**Exercise description**. Copy exactly the lines from the one containing "You are a GUI" through the last line of the records below, both included, and leave out the pictures.

[Saved entries]
====

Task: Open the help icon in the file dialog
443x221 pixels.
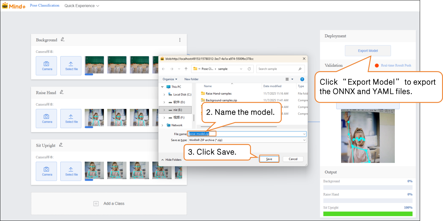Action: (x=302, y=79)
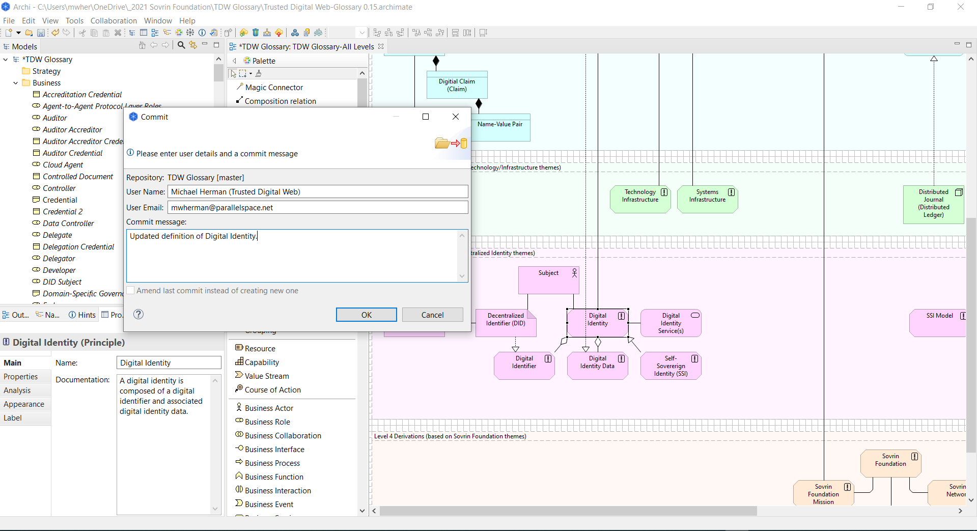The height and width of the screenshot is (531, 977).
Task: Pick the Capability element from palette
Action: click(262, 362)
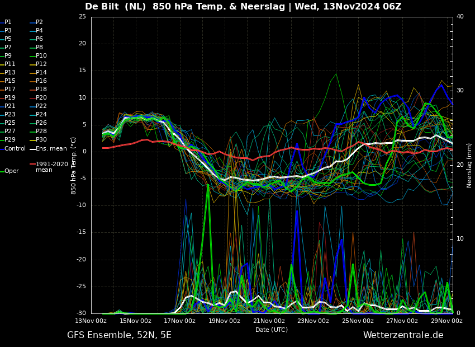Select the P10 legend entry

[41, 56]
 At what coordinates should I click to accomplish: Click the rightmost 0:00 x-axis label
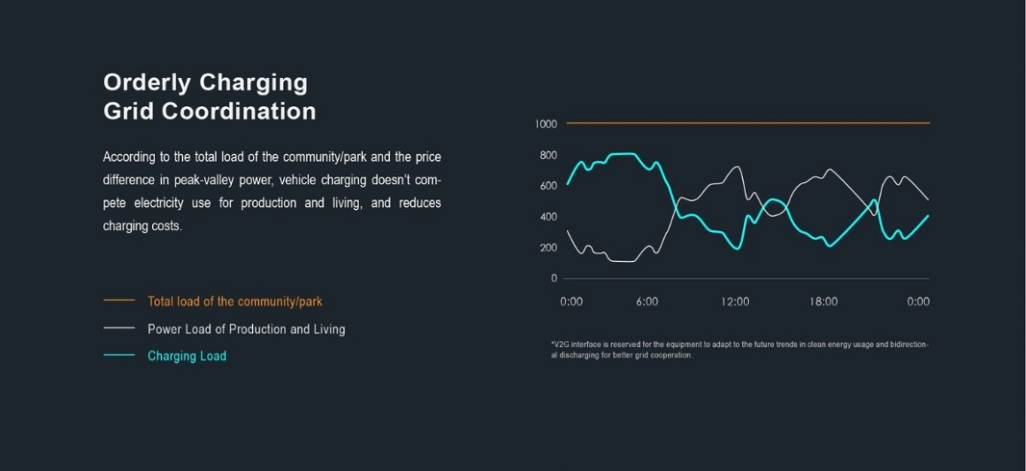click(x=918, y=302)
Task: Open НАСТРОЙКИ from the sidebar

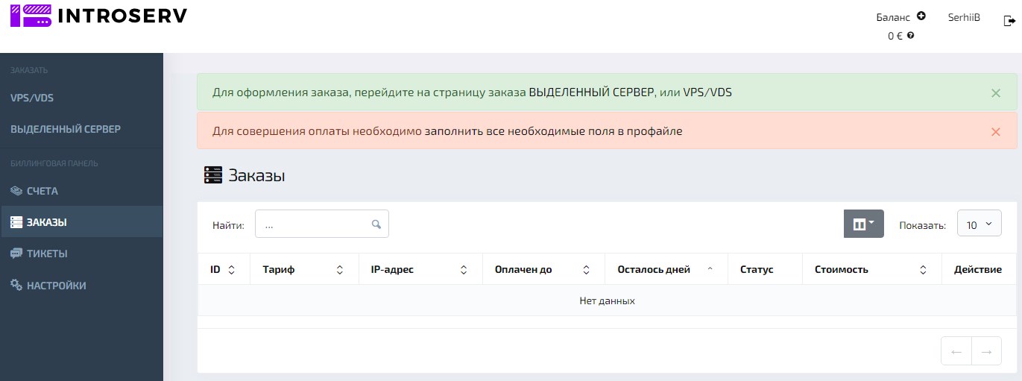Action: [x=56, y=286]
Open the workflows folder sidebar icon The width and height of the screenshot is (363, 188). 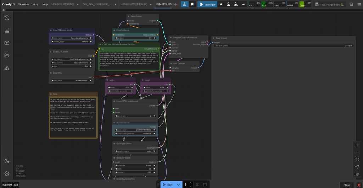point(7,55)
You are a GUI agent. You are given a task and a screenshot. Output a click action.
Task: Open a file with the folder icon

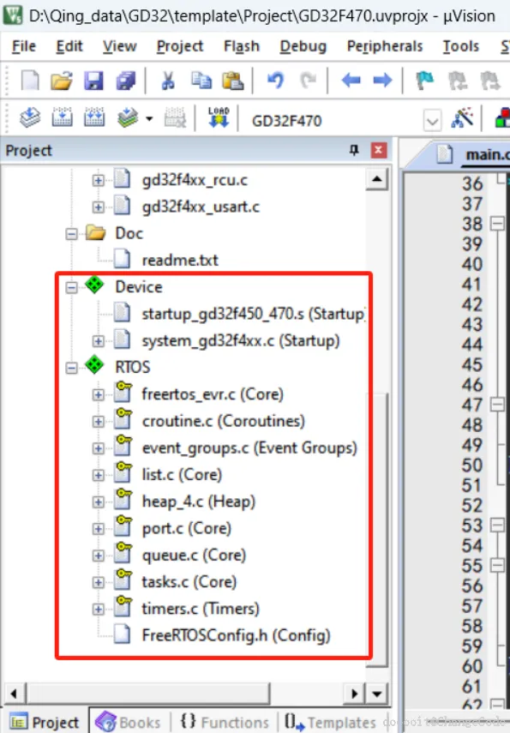tap(62, 81)
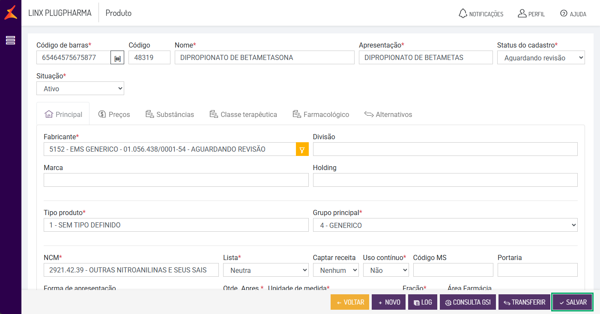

====

**Task answer**.
You are a GUI agent. You are given a task and a screenshot. Output a click action.
Task: Open a file with the folder icon

tap(62, 81)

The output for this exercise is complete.